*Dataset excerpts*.
--

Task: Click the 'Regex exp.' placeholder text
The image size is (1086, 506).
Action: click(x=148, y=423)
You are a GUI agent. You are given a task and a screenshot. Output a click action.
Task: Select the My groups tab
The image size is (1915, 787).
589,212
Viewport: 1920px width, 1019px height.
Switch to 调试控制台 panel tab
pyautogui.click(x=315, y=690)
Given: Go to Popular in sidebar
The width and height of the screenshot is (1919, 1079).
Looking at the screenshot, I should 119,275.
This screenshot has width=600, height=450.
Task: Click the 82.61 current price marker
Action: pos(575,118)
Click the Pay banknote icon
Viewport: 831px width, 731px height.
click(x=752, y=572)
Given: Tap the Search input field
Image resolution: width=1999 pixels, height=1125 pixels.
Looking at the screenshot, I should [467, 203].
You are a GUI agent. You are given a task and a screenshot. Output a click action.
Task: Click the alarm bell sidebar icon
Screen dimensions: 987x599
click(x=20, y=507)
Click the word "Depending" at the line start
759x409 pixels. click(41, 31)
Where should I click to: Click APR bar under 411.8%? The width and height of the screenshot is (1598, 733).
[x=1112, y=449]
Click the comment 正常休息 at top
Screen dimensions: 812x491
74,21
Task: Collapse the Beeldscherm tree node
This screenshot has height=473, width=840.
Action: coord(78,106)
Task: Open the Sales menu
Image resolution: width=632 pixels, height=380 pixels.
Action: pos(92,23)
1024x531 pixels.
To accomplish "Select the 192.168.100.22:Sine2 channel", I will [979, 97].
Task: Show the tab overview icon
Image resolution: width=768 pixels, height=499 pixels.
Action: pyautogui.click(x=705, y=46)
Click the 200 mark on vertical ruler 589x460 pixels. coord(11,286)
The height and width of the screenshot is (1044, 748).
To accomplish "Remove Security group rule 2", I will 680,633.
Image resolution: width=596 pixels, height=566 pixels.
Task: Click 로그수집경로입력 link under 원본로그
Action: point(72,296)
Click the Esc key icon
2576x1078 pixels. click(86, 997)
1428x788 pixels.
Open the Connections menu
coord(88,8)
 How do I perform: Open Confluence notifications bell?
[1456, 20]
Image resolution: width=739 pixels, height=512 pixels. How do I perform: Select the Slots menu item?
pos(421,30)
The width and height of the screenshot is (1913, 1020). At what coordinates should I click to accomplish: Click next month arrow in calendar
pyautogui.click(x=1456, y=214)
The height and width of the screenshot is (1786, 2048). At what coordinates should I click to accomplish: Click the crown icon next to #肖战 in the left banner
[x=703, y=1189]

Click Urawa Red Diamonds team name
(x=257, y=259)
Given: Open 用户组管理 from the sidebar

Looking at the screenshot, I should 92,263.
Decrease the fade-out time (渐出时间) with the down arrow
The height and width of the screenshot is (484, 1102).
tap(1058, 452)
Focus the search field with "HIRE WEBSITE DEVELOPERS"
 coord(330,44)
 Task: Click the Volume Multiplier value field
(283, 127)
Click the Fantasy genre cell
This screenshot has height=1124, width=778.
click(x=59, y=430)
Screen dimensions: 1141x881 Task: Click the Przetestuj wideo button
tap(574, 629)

--

*Prompt*.
Produce an exact transcription of the lines from the one containing "Image resolution: width=739" through the end of the records, both included, and no other lines.

*Solution to this exercise*.
Image resolution: width=739 pixels, height=512 pixels. How do I perform: Select the Slots menu item?
pos(421,30)
The width and height of the screenshot is (1913, 1020). At what coordinates should I click to accomplish: Click next month arrow in calendar
pyautogui.click(x=1456, y=214)
The height and width of the screenshot is (1786, 2048). At what coordinates should I click to accomplish: Click the crown icon next to #肖战 in the left banner
[x=703, y=1189]

Click Urawa Red Diamonds team name
(x=257, y=259)
Given: Open 用户组管理 from the sidebar

Looking at the screenshot, I should 92,263.
Decrease the fade-out time (渐出时间) with the down arrow
The height and width of the screenshot is (484, 1102).
tap(1058, 452)
Focus the search field with "HIRE WEBSITE DEVELOPERS"
 coord(330,44)
 Task: Click the Volume Multiplier value field
(283, 127)
Click the Fantasy genre cell
This screenshot has height=1124, width=778.
click(x=59, y=430)
Screen dimensions: 1141x881 Task: Click the Przetestuj wideo button
tap(574, 629)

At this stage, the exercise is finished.